Tout cela a généré une atmosphère de peur de publier sur les réseaux sociaux, mais aussi de faire un travail journalistique, une peur qui grandit lorsque les autorités, avec le président Nicolas Maduro à leur tête, utilisent la plateforme donnée par les chaînes publiques et les diffuseurs pour attaquer les reporters et les médias.  

Ces attaques, sans aucun droit de réponse, sont répétées par les travailleurs des médias publics qui consacrent des espaces entiers à la critique du travail des journalistes au Venezuela.  Pour Correa, toutes ces attaques constituent un « discours critique illégitime par rapport aux médias » car il ne s'agit pas de dire « je n'aime pas le travail que vous faites ».  

« C'est dire que vous êtes un traître et que vous êtes contre l'État vénézuélien, contre le pays, cela vous place comme un ennemi et cela a une corrélation plus tard quand les journalistes sont dans la rue ». Ce qui est dit par la plus haute autorité (à la police), c'est que « ces messieurs sont des ennemis et vous pouvez faire ce que vous voulez », dit le directeur de l'Espacio Público.  

Les policiers et les journalistes reçoivent souvent l'ordre de déverrouiller leur téléphone afin de pouvoir consulter toutes sortes d'informations privées stockées sur leur ordinateur, des messages de WhatsApp aux affichages sur les réseaux sociaux, en passant par les e-mails - des informations qu'ils n'hésitent pas à photographier et à archiver sur leur propre téléphone. Tout cela se fait sans ordonnance judiciaire et à l'encontre des principes de l'inviolabilité des communications privées tels qu'ils sont énoncés dans la Constitution.  

La pression est palpable et peu d'équipes journalistiques ont échappé à la détention arbitraire dans les rues et à l'interrogatoire, comme cela est arrivé récemment à une équipe d'une agence internationale, par les responsables de FAES qui les accusent d'être « sordides », nom péjoratif de l'opposition, ou leur demandent directement qui ils « servent ».  
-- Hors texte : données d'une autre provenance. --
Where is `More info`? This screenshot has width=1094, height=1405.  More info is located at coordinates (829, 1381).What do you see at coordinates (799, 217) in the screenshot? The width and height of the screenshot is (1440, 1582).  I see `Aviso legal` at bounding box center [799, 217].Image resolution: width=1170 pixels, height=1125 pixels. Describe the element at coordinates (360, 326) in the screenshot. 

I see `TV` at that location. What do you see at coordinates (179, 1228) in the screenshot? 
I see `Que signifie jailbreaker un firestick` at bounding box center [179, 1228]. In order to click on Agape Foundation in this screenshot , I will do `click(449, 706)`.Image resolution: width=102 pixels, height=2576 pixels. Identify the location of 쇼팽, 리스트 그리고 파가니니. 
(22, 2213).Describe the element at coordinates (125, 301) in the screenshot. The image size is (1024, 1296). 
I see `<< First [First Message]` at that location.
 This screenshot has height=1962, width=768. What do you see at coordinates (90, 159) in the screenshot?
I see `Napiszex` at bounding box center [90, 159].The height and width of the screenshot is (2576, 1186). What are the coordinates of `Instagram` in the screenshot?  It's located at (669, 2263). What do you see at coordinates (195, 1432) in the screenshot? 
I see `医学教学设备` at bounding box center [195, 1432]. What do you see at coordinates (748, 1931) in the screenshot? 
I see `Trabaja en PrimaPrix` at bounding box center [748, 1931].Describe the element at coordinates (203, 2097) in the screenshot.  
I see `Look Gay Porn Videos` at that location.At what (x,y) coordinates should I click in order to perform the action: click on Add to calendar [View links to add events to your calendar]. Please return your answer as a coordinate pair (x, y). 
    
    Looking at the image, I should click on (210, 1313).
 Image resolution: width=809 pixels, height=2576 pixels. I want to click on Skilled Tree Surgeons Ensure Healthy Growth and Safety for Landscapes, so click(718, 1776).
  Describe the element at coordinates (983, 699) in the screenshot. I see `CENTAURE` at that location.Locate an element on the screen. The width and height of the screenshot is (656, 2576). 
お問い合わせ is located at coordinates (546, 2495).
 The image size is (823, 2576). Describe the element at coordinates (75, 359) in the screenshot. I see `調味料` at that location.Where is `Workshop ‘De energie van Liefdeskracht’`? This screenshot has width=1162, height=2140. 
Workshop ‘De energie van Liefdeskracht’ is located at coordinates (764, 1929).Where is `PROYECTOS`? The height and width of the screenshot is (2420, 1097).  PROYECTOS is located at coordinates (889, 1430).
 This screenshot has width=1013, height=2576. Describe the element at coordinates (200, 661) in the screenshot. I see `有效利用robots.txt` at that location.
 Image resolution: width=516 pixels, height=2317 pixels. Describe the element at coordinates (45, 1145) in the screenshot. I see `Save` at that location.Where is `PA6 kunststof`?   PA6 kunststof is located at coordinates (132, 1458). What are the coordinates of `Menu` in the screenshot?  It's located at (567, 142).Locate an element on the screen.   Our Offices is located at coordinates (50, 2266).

Les médecins sous les feux de la rampe  

Un autre cas documenté par Espacio Público est la persécution des médecins qui, en première ligne contre le COVID-19, « sont lourdement punis », explique Correa. Comparer les informations avec celles des travailleurs de la santé est une tâche presque impossible, mais la peur s'est également répandue parmi eux.

Une source médicale a déclaré à Efe, sous couvert d'anonymat, que les autorités menaçaient de les licencier si elles publiaient des informations sensibles sur la situation dans les hôpitaux. « Nous avons plusieurs cas de médecins qui ont été arrêtés juste pour avoir élevé leur voix en signe de protestation. Toute personne qui parle est mise en prison », a déclaré la source.  

La menace ne s'arrête pas là. Selon la source, ils sont également avertis que leurs titres seront révoqués s'ils démissionnent en raison de pressions ou des mauvaises conditions dans lesquelles ils disent devoir travailler. Un panorama dans lequel l'appel à la diffusion de la « haine » est le prétexte pour pouvoir augmenter la pression sur l'information.